--- Exercise instructions ---
Copy out every line of the material below without changing anything.

(Rows of pointing data)
┄┄┄┄┄┄┄┄┄┄┄┄┄┄┄┄┄┄┄┄
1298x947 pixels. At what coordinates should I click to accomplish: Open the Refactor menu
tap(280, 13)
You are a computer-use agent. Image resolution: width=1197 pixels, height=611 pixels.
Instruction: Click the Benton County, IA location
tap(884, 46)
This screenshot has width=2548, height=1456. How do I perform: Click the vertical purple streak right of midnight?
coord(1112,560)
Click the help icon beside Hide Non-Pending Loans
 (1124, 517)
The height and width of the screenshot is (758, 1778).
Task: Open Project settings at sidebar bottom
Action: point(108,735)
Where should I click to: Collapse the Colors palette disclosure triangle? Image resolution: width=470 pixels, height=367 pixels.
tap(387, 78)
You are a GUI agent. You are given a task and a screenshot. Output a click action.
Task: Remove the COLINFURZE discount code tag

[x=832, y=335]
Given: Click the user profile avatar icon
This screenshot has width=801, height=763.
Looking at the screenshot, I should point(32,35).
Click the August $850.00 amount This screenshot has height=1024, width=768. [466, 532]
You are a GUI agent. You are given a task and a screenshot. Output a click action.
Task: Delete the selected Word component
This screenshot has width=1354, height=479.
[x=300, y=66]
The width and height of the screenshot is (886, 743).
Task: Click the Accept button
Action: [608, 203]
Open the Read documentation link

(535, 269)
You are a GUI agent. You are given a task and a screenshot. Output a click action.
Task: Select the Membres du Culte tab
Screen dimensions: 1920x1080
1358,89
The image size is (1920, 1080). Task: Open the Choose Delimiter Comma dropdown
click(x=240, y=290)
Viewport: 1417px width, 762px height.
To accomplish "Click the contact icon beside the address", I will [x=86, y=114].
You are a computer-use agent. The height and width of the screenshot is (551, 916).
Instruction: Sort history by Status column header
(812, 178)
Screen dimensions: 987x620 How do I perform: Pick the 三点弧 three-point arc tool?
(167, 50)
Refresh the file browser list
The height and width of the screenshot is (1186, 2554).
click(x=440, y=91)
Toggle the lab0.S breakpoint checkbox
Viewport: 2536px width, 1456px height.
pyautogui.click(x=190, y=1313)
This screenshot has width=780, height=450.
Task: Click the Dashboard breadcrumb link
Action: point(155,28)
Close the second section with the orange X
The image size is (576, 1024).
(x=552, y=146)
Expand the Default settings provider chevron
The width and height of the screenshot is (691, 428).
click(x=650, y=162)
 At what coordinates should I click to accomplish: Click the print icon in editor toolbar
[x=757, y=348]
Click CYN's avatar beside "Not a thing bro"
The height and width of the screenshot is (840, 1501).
┄┄┄┄┄┄┄┄┄┄┄┄┄┄┄┄┄┄┄┄
--- Answer for the task ---
1298x947 pixels. At what coordinates should I click to accomplish: Open the Refactor menu
tap(280, 13)
You are a computer-use agent. Image resolution: width=1197 pixels, height=611 pixels.
Instruction: Click the Benton County, IA location
tap(884, 46)
This screenshot has width=2548, height=1456. How do I perform: Click the vertical purple streak right of midnight?
coord(1112,560)
Click the help icon beside Hide Non-Pending Loans
 (1124, 517)
The height and width of the screenshot is (758, 1778).
Task: Open Project settings at sidebar bottom
Action: point(108,735)
Where should I click to: Collapse the Colors palette disclosure triangle? Image resolution: width=470 pixels, height=367 pixels.
tap(387, 78)
You are a GUI agent. You are given a task and a screenshot. Output a click action.
Task: Remove the COLINFURZE discount code tag

[x=832, y=335]
Given: Click the user profile avatar icon
This screenshot has width=801, height=763.
Looking at the screenshot, I should point(32,35).
Click the August $850.00 amount This screenshot has height=1024, width=768. [466, 532]
You are a GUI agent. You are given a task and a screenshot. Output a click action.
Task: Delete the selected Word component
This screenshot has width=1354, height=479.
[x=300, y=66]
The width and height of the screenshot is (886, 743).
Task: Click the Accept button
Action: [608, 203]
Open the Read documentation link

(535, 269)
You are a GUI agent. You are given a task and a screenshot. Output a click action.
Task: Select the Membres du Culte tab
Screen dimensions: 1920x1080
1358,89
The image size is (1920, 1080). Task: Open the Choose Delimiter Comma dropdown
click(x=240, y=290)
Viewport: 1417px width, 762px height.
To accomplish "Click the contact icon beside the address", I will [x=86, y=114].
You are a computer-use agent. The height and width of the screenshot is (551, 916).
Instruction: Sort history by Status column header
(812, 178)
Screen dimensions: 987x620 How do I perform: Pick the 三点弧 three-point arc tool?
(167, 50)
Refresh the file browser list
The height and width of the screenshot is (1186, 2554).
click(x=440, y=91)
Toggle the lab0.S breakpoint checkbox
Viewport: 2536px width, 1456px height.
pyautogui.click(x=190, y=1313)
This screenshot has width=780, height=450.
Task: Click the Dashboard breadcrumb link
Action: point(155,28)
Close the second section with the orange X
The image size is (576, 1024).
(x=552, y=146)
Expand the Default settings provider chevron
The width and height of the screenshot is (691, 428).
click(x=650, y=162)
 At what coordinates should I click to accomplish: Click the print icon in editor toolbar
[x=757, y=348]
Click CYN's avatar beside "Not a thing bro"
The height and width of the screenshot is (840, 1501).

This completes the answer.